Provided text:
Original Japanese article: AWS Lambda/Glue Python Shell×DuckDBの軽量ETLをApache Arrow Datasetで高速化してみた
Introduction
I'm Aki, an AWS Community Builder (@jitepengin).
In my previous articles, I introduced lightweight ETL using AWS Lambda and Glue Python Shell.
In the process, I found that DuckDB's performance was not as high as expected:
Does Increasing AWS Lambda Memory to 10GB Really Make It Faster? (AWS Lambda chDB/DuckDB PyIceberg Benchmark)
AWS Lambda and AWS Glue Python Shell in the Context of Lightweight ETL
In this article, I will cover what became the bottleneck for DuckDB and how using Apache Arrow Dataset can improve performance, along with the trade-offs observed.
Recap of Previous Articles
Does Increasing AWS Lambda Memory to 10GB Really Make It Faster? (AWS Lambda chDB/DuckDB PyIceberg Benchmark)
AWS Lambda and AWS Glue Python Shell in the Context of Lightweight ETL
Using NYC taxi data, we compared performance on the same file:
data.page]https://www.nyc.gov/site/tlc/about/tlc-trip-record-data.page
Test files:
- January 2024 Yellow Taxi Trip Records (2,964,624 records, 48MB)
- Full-year 2024 Yellow Taxi Trip Records (41,169,720 records, 807MB)
Lambda measurements were taken with memory configurations of 1024MB, 2048MB, and the maximum 3008MB (without quota increase).
Glue Python Shell tests were performed with DPU settings of 1/16 and 1.
Since memory usage cannot be directly compared, we focus only on execution time.
48MB File (1 Month)

Requests:
a) According to the DuckDB ETL article, how many records are in the full-year 2024 Yellow Taxi Trip Records test file?
b) Rewrite the paragraph of the DuckDB ETL article beginning "In this article, I will cover" as a short bulleted list.
c) Write out the part of the DuckDB ETL article starting at "- Full-year 2024" and ending at "on execution time.".
The rows aren't needed for any of this.

Rows from a pointing dataset:
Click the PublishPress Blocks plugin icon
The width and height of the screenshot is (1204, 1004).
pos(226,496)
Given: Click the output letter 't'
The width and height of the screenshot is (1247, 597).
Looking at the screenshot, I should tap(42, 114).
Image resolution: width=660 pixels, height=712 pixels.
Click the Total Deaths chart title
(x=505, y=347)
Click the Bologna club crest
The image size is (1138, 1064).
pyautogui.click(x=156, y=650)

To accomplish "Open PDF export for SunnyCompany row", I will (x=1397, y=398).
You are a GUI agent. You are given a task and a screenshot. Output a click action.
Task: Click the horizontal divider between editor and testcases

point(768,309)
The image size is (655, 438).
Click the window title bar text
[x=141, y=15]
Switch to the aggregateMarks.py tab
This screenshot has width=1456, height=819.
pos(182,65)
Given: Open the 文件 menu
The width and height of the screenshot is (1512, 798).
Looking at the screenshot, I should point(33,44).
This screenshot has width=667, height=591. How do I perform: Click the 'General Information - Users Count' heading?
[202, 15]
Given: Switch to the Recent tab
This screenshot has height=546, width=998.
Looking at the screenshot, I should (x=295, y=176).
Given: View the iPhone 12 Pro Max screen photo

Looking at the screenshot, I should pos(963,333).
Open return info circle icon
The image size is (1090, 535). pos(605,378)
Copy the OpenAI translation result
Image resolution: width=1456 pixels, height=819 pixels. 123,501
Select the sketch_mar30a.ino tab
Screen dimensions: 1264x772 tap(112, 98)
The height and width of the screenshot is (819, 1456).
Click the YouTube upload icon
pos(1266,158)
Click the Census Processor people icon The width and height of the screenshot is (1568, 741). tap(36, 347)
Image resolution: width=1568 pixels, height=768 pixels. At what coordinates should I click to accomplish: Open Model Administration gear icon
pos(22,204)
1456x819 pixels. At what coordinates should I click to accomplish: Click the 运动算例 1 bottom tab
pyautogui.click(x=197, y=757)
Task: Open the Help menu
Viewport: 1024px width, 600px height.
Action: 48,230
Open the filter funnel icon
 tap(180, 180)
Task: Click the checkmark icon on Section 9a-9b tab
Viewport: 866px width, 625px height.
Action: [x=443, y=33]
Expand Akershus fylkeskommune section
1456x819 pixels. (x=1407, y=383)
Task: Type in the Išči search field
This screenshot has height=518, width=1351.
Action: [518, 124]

Solutions per task:
a) 41,169,720 records (807MB).

b)
- What became DuckDB's bottleneck
- How Apache Arrow Dataset can improve performance
- The trade-offs observed

c)
- Full-year 2024 Yellow Taxi Trip Records (41,169,720 records, 807MB)
Lambda measurements were taken with memory configurations of 1024MB, 2048MB, and the maximum 3008MB (without quota increase).
Glue Python Shell tests were performed with DPU settings of 1/16 and 1.
Since memory usage cannot be directly compared, we focus only on execution time.